◆ Assignment ◆
Using the data that follows, give again word for word the lines between the one holding "Screen dimensions: 372x443" and the one holding "You are a computer-use", inclusive. Omit the pictures.

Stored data
=====
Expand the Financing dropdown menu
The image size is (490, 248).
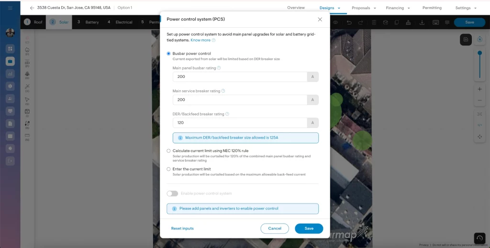(398, 8)
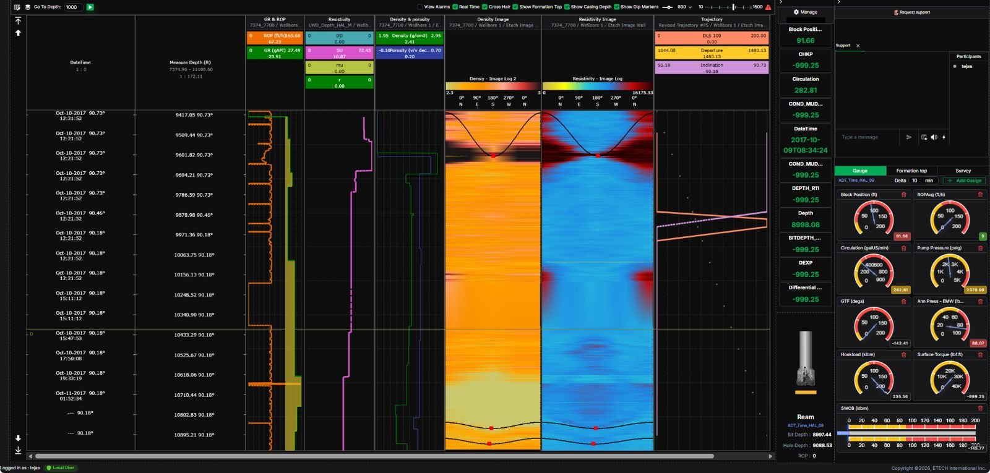Uncheck the Real Time checkbox
The image size is (990, 473).
tap(455, 7)
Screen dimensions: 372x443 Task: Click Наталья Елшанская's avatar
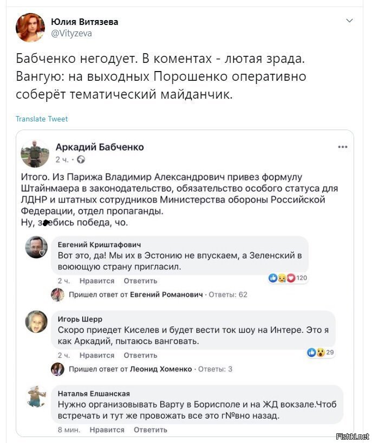point(36,396)
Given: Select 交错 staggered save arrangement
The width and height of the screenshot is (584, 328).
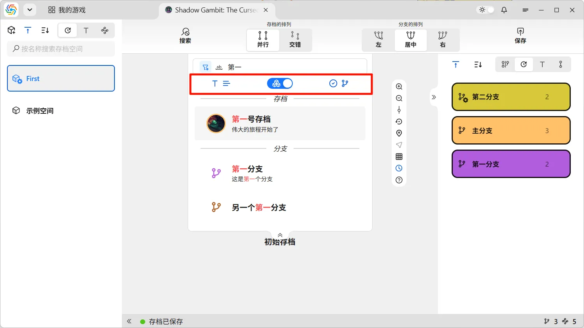Looking at the screenshot, I should 295,40.
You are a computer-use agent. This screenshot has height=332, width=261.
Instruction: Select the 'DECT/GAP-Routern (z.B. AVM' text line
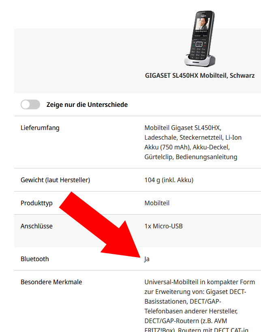pyautogui.click(x=186, y=321)
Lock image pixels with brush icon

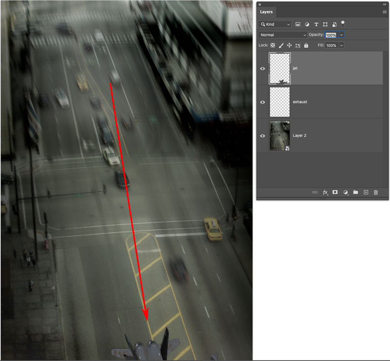(x=281, y=45)
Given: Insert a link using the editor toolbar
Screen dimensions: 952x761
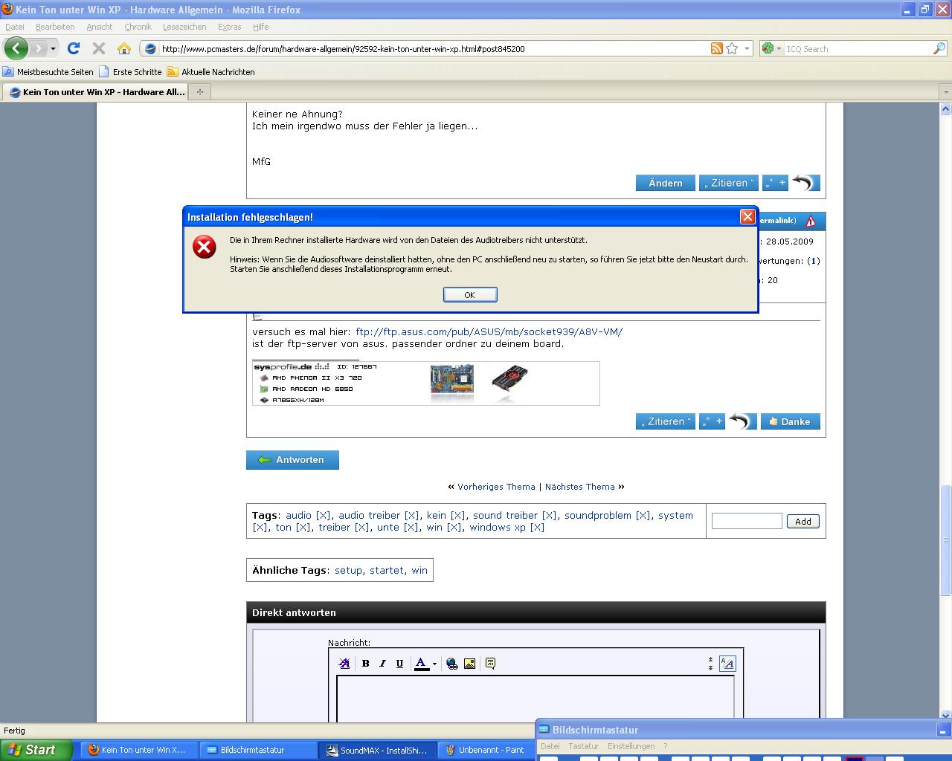Looking at the screenshot, I should click(x=451, y=664).
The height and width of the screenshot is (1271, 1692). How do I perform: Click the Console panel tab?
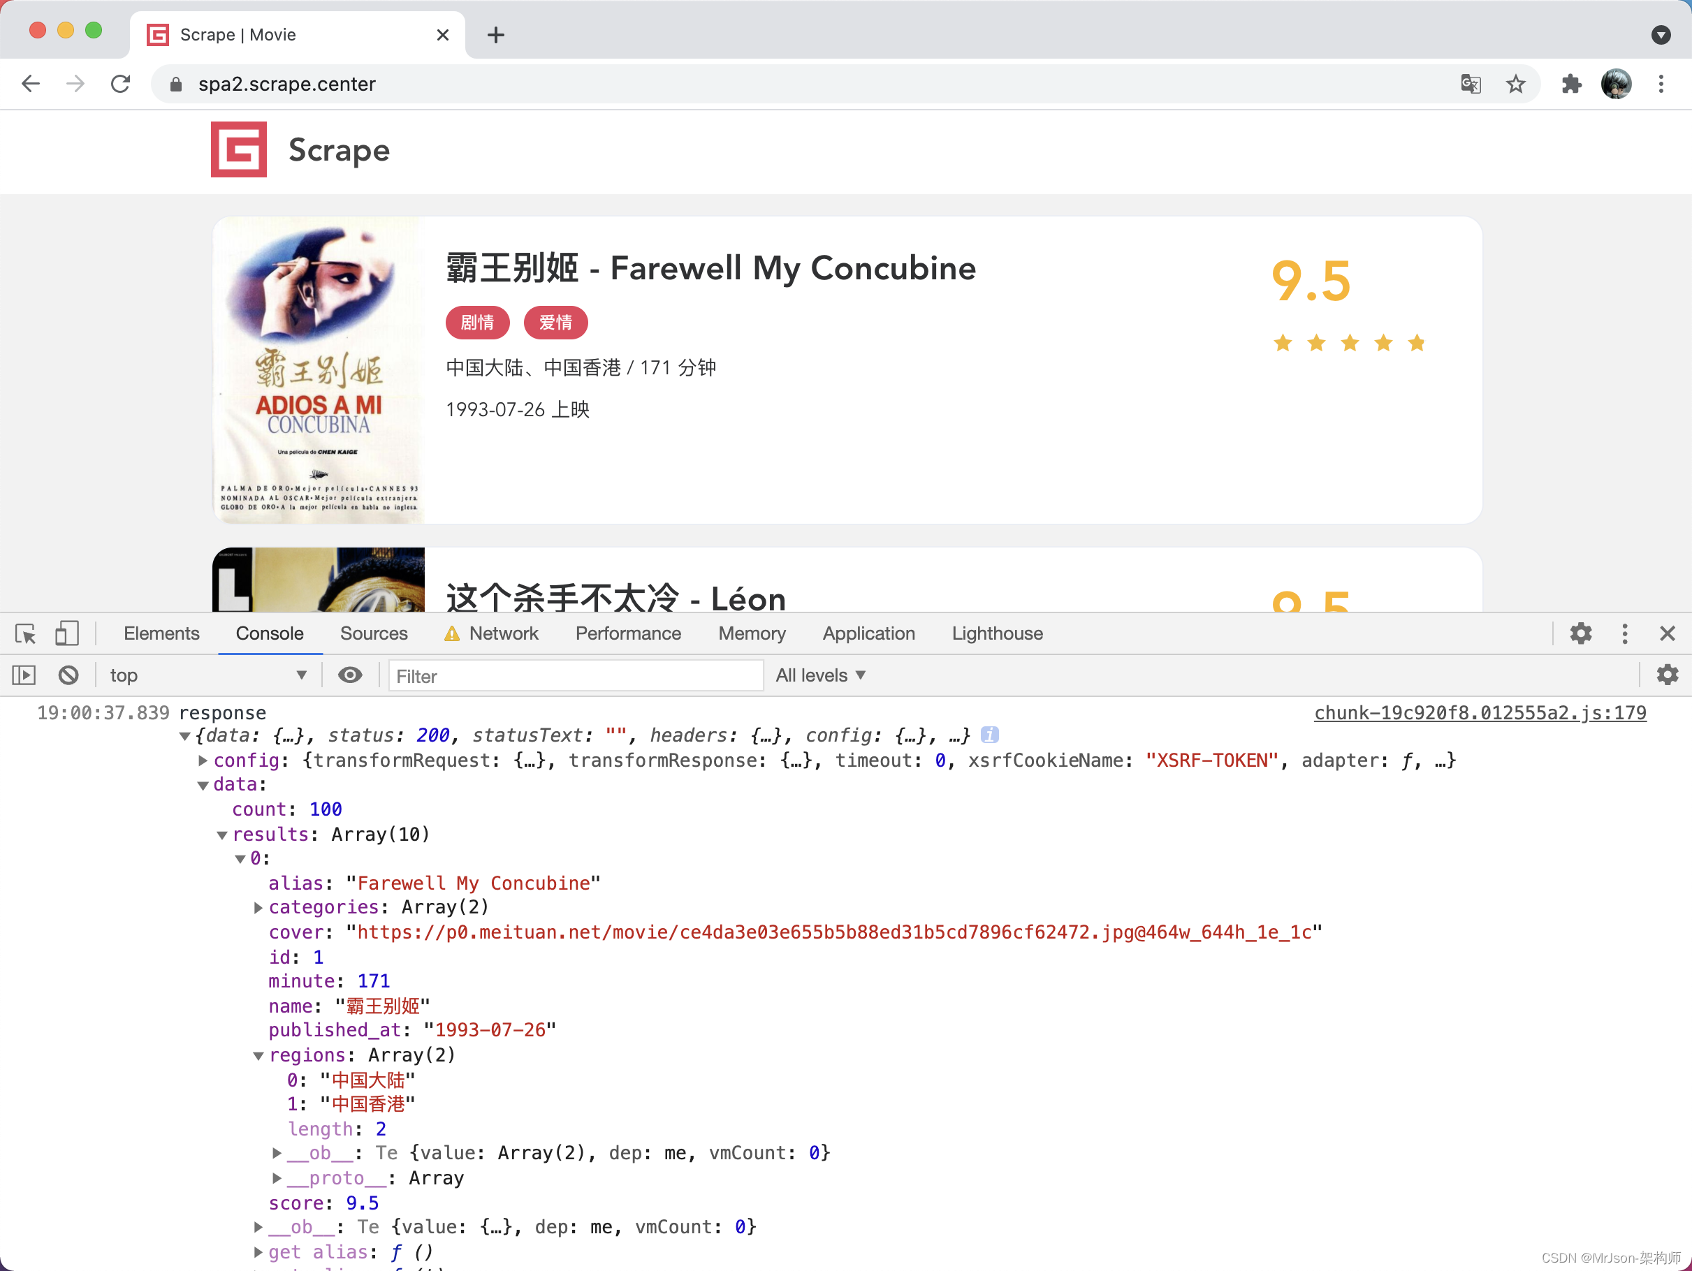click(268, 634)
=====
◆ Your response ◆
Screen dimensions: 372x443 Task: Click Наталья Елшанская's avatar
point(36,396)
Given: Select 交错 staggered save arrangement
The width and height of the screenshot is (584, 328).
Looking at the screenshot, I should 295,40.
You are a computer-use agent. This screenshot has height=332, width=261.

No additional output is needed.